Lo veníamos describiendo desde hace algún tiempo; los efectos que tiene el uso de las redes sociales sobre nuestra salud mental son, cuando menos, cuestionables.

Así se desprende de las publicaciones del Wall Street Journal que, a través de filtraciones de empleados de Facebook, ha ido revelando el uso que hace esta plataforma de los contenidos nocivos para la salud que aparecen publicados en ella. Estos contenidos se podrían resumir en dos grandes bloques. Por un lado, Facebook ha creado grupos de usuarios VIPs que están protegidos por la plataforma, de manera que, aunque publiquen contenidos que inciten al acoso o a la violencia, están eximidos de cualquier sanción. Por otro lado, en relación al segundo bloque, en la plataforma son plenamente conscientes de que una de sus aplicaciones, Instagram, es perjudicial para la salud mental de un porcentaje significativo de jóvenes, en concreto para los adolescentes.

De nuevo el tema de la salud mental sale a escena; el gobierno de la nación, recientemente, ha presentado un plan de acción 2021-2024 dotado con 100 millones de euros, plan que vendrá acompañado de una ley integral que ha generado cierta polémica, con el único objetivo de abordar este problema de una forma eficiente y eficaz desde paradigmas propios del siglo XXI.

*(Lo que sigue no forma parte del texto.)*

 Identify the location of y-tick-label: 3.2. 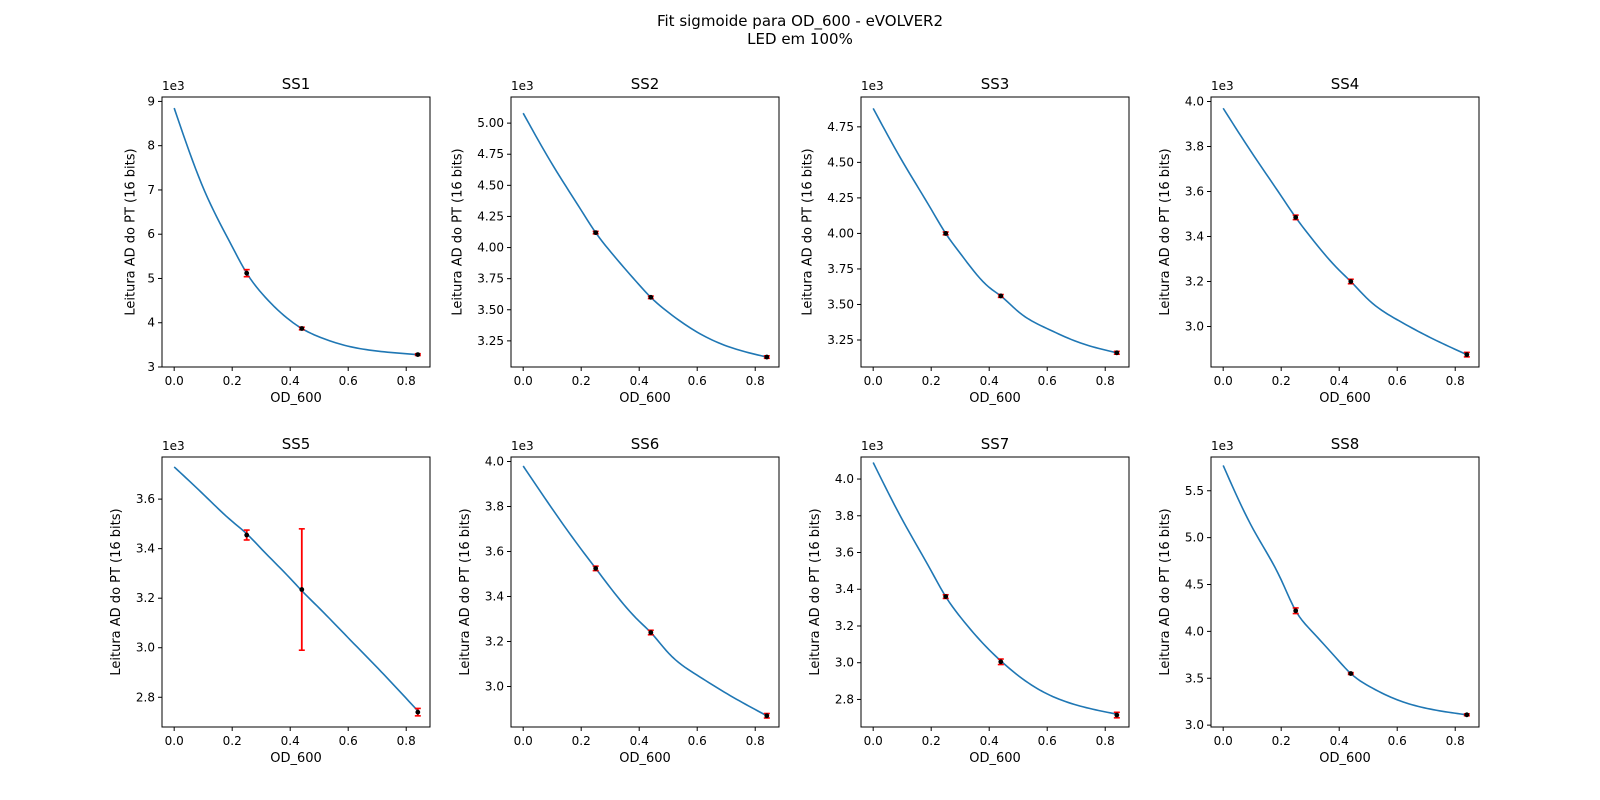
(146, 598).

Señalo esto último, la necesidad de establecer nuevos paradigmas con los que afrontar estos desafíos, porque no podemos pretender entender la emergencia de nuevos trastornos mentales (y otros no tan nuevos) empleando las mismas herramientas que usábamos en el siglo pasado. Y no podemos porque la influencia que tienen las redes sociales hace 10 años no era la misma que tienen ahora, no nos afectaba en nuestra vida diaria más allá de aspectos anecdóticos, mientras que ahora supone, para una gran parte de la población, una necesidad diaria sin la cual llegan a sentir una sensación de vacío muy importante. Es necesario repensar los trastornos mentales (que no enfermedades), repensar el papel que ha tenido (y tiene) la Psiquiatría en lo que se refiere a la excesiva medicalización de los pacientes, la Psicología, en lo que se refiere al escaso impacto que han tenido sus aproximaciones (en su mayoría pseudocientíficas) sobre el bienestar
y la mejora de los pacientes y el irrelevante rol que han desempeñado hasta ahora otras
profesiones que, a la luz de los datos, se tornan como cruciales, como puede ser la Enfermería, el Trabajo Social o la Educación Social, entre otros.

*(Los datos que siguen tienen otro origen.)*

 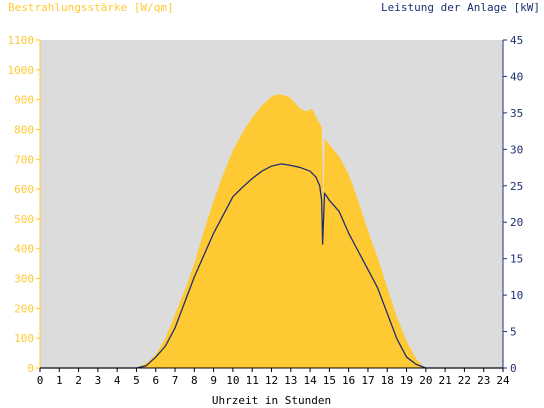 What do you see at coordinates (232, 380) in the screenshot?
I see `x-tick-label: 10` at bounding box center [232, 380].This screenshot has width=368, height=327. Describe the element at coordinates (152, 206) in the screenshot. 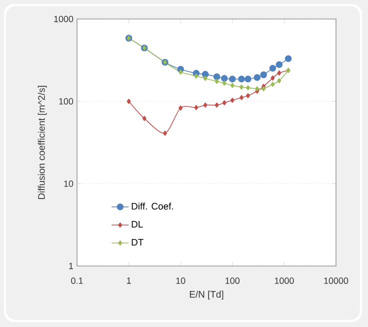

I see `legend-label: Diff. Coef.` at that location.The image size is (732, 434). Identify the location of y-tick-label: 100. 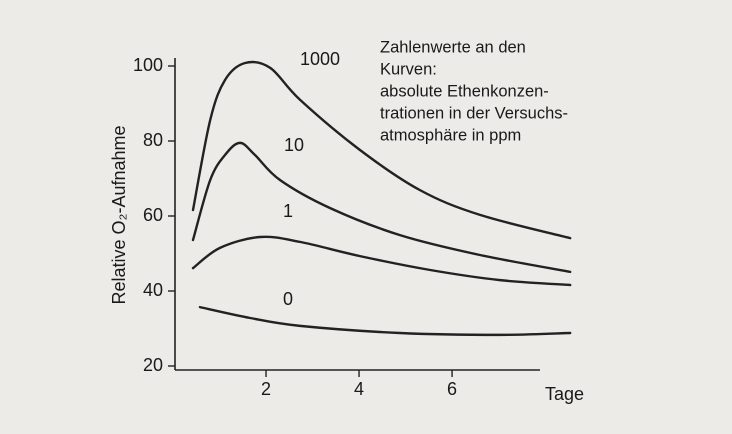
(148, 65).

No podemos comprender el desarrollo de un trastorno mental sin incluir aspectos  sociales, de funcionamiento de nuestra propia sociedad, de nuestros grupos cercanos y de influencia. Sin incluir el papel deformador de las redes sociales, de la necesidad de obtener recompensas inmediatas prácticamente por todo lo que hacemos. Sin comprender que vivimos en una sociedad que nos obliga a ser felices durante 24 horas / 365 días al año, hecho imposible de conseguir y que nos está conduciendo a un incremento sorprendente de casos de ansiedad, depresión, conductas autolíticas, etc. Se requieren nuevos tratamientos, basados en evidencia científica (que no médica, que no es lo mismo), planes estructurados y personal altamente cualificado para evitar que los trastornos mentales se conviertan en una pandemia mucho peor que la sufrida por la COVID-19. Si no actuamos pronto, podemos encontrarnos con un escenario dantesco, donde nuestros jóvenes, nuestr@s niñ@s, crezcan sometidos por la ansiedad, la depresión o los síntomas psicóticos, y donde nuestra sociedad del bienestar no sea capaz de afrontar económica ni clínicamente este problema. Porque hay que recordar que un trastorno mental no afecta únicamente a la persona que lo padece, sino que la devastación que produce a nivel familiar supone un incremento exponencial en el número de personas que terminan viéndose involucradas.

Urge actuaciones concretas, programadas y dirigidas. Y el papel de las administraciones locales es fundamental. Son nuestros ayuntamientos el primer recurso al que acude el paciente o la familia en busca de ayuda. Y sería irresponsable, e incluso me atrevería a decir que poco inteligente, si estas administraciones se limitan a enviar el problema a instancias superiores, evitando así actuar en un momento en el que, posiblemente, una intervención solucionaría la situación. Ante esta emergencia no vale escudarse en la atribución de competencias; son los responsables de los servicios sociales, de la sanidad de los ayuntamientos, junto con otras áreas como juventud, empleo y economía las que deben dar una primera solución a las muchas personas que, con total seguridad, acabarán llamando a sus puertas.